Finally, we focused on promoter regions which are often described as the primary region of transcriptional regulation by DNA methylation. Promoter hypermethylation is generally associated with gene silencing. To this aim, we grouped probes in 250 bp windows within 10 kb regions centered around annotated transcription starting sites (TSS) of all annotated genes. We observed highest probe usage in close proximity of the TSS in the majority of classes (Fig. 2f). To test if this enrichment was due to the higher probe coverage of promoters on the Illumina DNA methylation array (32.5% of available probes are located within 1 kb of annotated TSS), we also considered the average probe usage within windows. While hypermethylated probes in proximity of TSS showed the highest usage for IDH-mutant tumors, this analysis showed that most other tumor classes relied on probes that were located further upstream or downstream of the TSS (Fig. 2f). This analysis suggests that probes located distal to promoter regions (e.g., in enhancers, gene bodies) are more informative for classification of most tumor classes.

High genomic redundancy of informative probes

For further analyses we focused on the inner RF model that is based on 10,000 probes selected from the outer RF model and is used for generating predictions with the Heidelberg brain tumor classifier5. Using this model, we extracted and aggregated pairwise probe usage values similarly as for the outer classier. We first asked if informative probes separated multiple classes from each other or were specific to individual classes (i.e., separated a single class from all others). We also asked to which degree there is redundancy between informative probes and if they map in close proximity to each other. To this aim, we performed unsupervised clustering and t-SNE dimensionality reduction of all 10,000 probes according to their usage (using Pearson’s correlation coefficient as the distance measure). Our analysis indicated clearly defined groups of probes that were separated into a total of 88 clusters (Fig. 3a, Supplementary Fig. 5a). The number of probes per cluster was highly variable and ranged from 2 to 211 (median of 117; Supplementary Fig. 5b). Interestingly, we found that the majority of clusters were associated with a single tumor class, indicating high class specificity of most selected probes (Fig. 3b). Specifically, 71 of 88 clusters (80.7%) were associated with a specific tumor class. For instance, to classify ETMR samples, the model predominantly employed probes belonging to cluster 27 (hypermethylated, n = 136 probes) and cluster 78 (hypomethylated, n = 44 probes; Fig. 3c, d). We also identified 17 clusters (19.3%) that were associated with 2 or 3 tumor classes. Among these were clusters associated with GBM, IDH-mutant glioma, and PITAD methylation class families of closely related tumor classes (Fig. 3b). For example, probes belonging to cluster 1 (hypermethylated, n = 211) were associated with classes O_IDH, A_IDH, and A_IDH_HG (Fig. 3e, f). When looking at probes that distinguish these three classes from each other, we found that a smaller set of probes within cluster 1 was specifically used to distinguish O_IDH from the other two, while few other probes scattered across different clusters were employed to split A_IDH and A_IDH_HG (Supplementary Fig. 5c).
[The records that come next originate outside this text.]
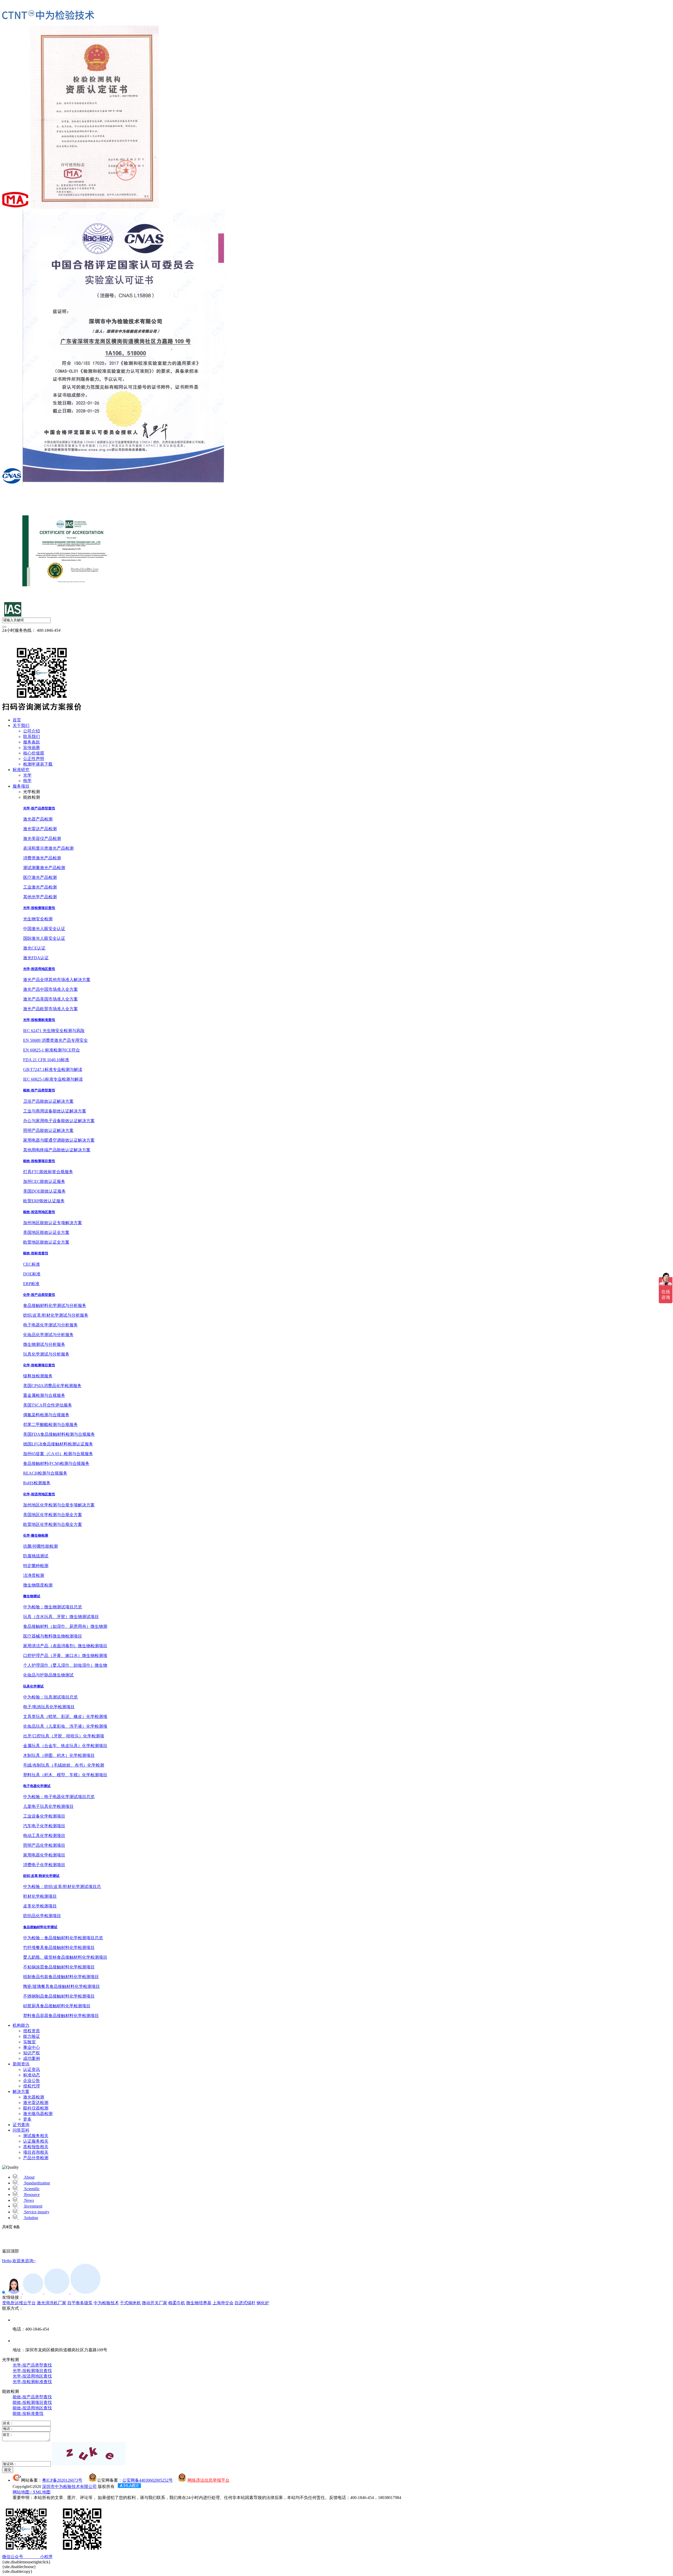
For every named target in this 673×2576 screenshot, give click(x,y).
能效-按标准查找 (35, 1253)
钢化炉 (263, 2303)
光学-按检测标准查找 (39, 1020)
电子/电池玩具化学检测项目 (49, 1707)
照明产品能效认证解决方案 (48, 1130)
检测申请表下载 (38, 764)
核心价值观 (33, 753)
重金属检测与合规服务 (44, 1395)
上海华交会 (222, 2303)
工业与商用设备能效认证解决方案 (54, 1111)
Fig. 3: Unsupervised clustering of probes by their usage.
figure 3

a t-SNE dimensionality reduction and unsupervised clustering of 10,000 selected probes according to their usage (Pearson’s distance). A total of 88 clusters are identified. Individual clusters of probes are numbered. b Heatmap shows the total probe usage by class and by cluster. Blue color indicates clusters in which probes are predominantly hypomethylated in a given tumor class, red color indicates clusters which are predominantly hypermethylated. Clusters (columns) and tumor classes (rows) are ordered by hierarchical clustering. Values are scaled by column. c t-SNE as in panel (a) showing the probe usage in ETMR compared to all other classes. The color code indicates hypomethylated (blue) and hypermethylated (red) probes. d Scatterplot showing the usage of probes belonging to cluster 78 (n = 44) for each tumor class. e t-SNE as in panel (a) showing the probe usage in A IDH compared to all other classes. f Scatterplot showing the usage of probes belonging to cluster 1. g Karyotype plot showing the genomic location of the probes belonging to cluster 78. h Similar karyotype plot showing probes belonging to cluster 1. Source data are provided as a Source Data file.
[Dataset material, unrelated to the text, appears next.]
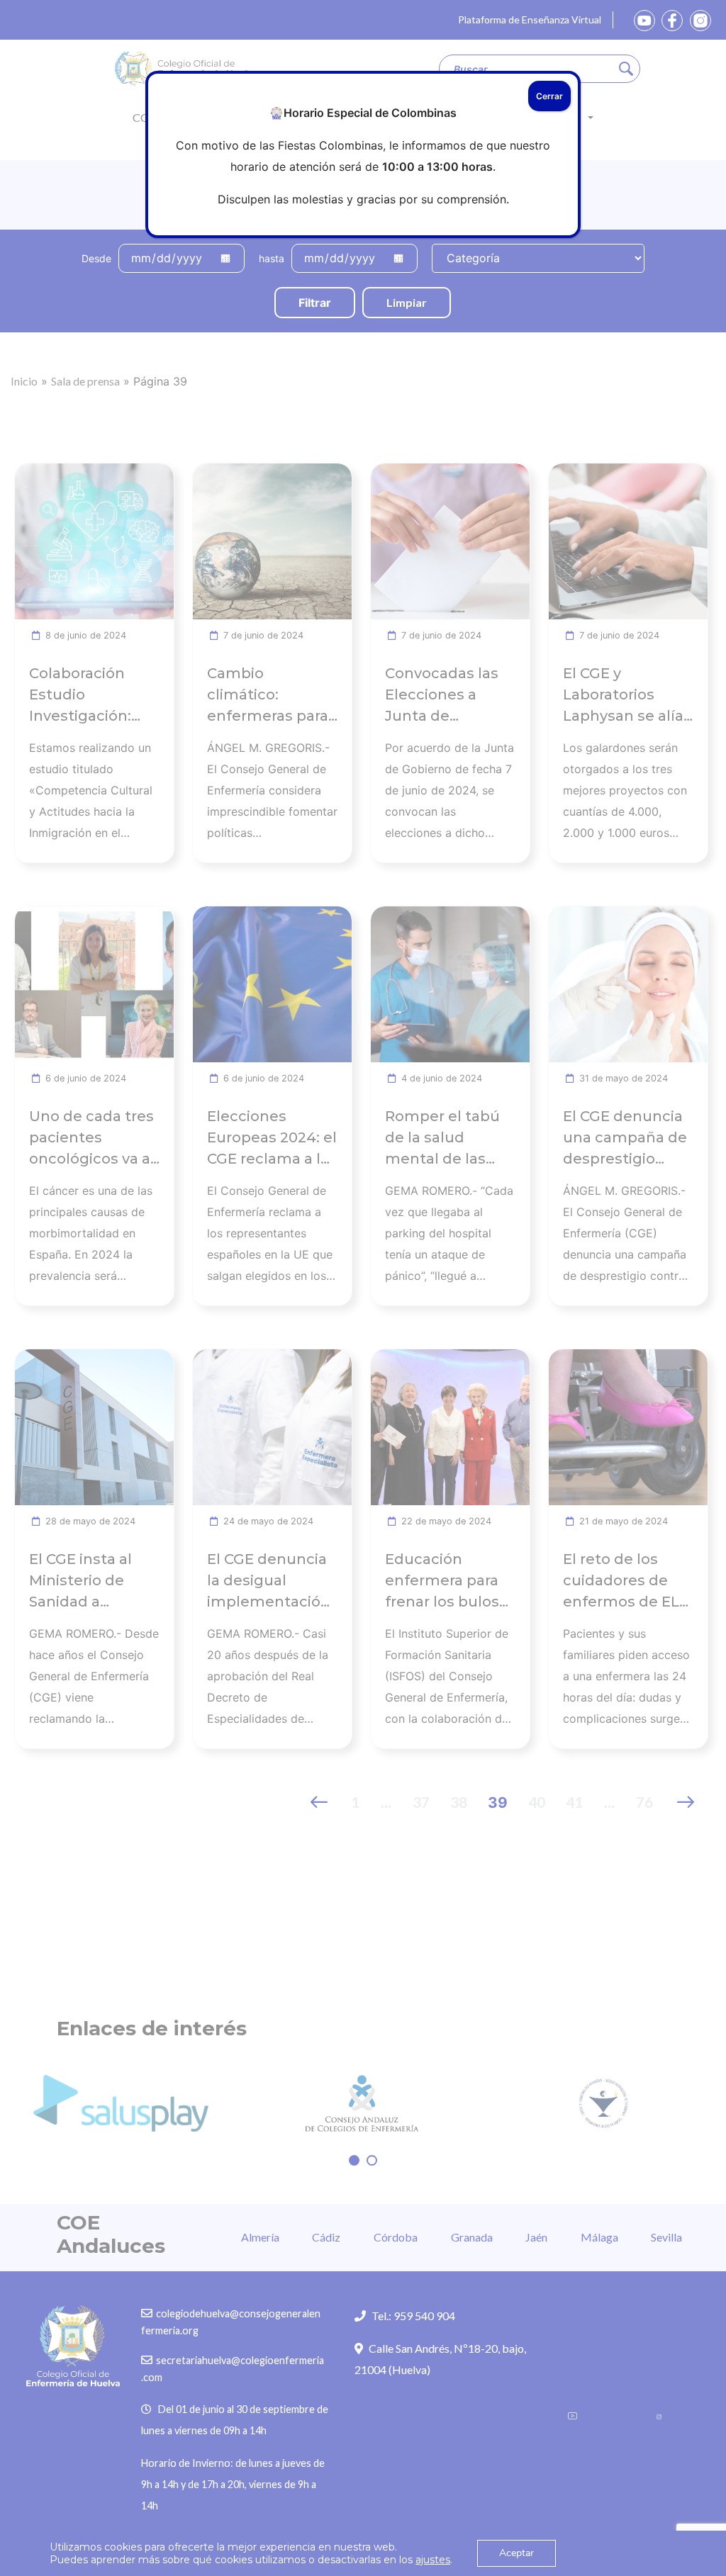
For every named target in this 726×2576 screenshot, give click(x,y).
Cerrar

We next asked if probes belonging to a given cluster mapped in close proximity to each other (e.g., multiple probes associated with the same gene). We found that probes from each cluster were distributed over many regions across the genome and did not show a specific enrichment towards a particular chromosome or region (Supplementary Fig. 5d). The 44 probes belonging to cluster 78 (ETMR-specific probes) mapped to 32 distinct genomic regions (Fig. 3g). For cluster 1 (IDH-mutant glioma-specific probes, n = 211), we identified 106 genomic regions (Fig. 3h). These results indicate a high genomic redundancy of probes employed by the classifier that may mitigate potential intra-class variability between individual patient samples (e.g., due to stochastic copy-number changes). A main characteristic of the RF algorithm is that it derives predictions across a large number of decision trees. Making use of nearly redundant probes across the genome may explain the high robustness of DNA methylation array-based tumor classification.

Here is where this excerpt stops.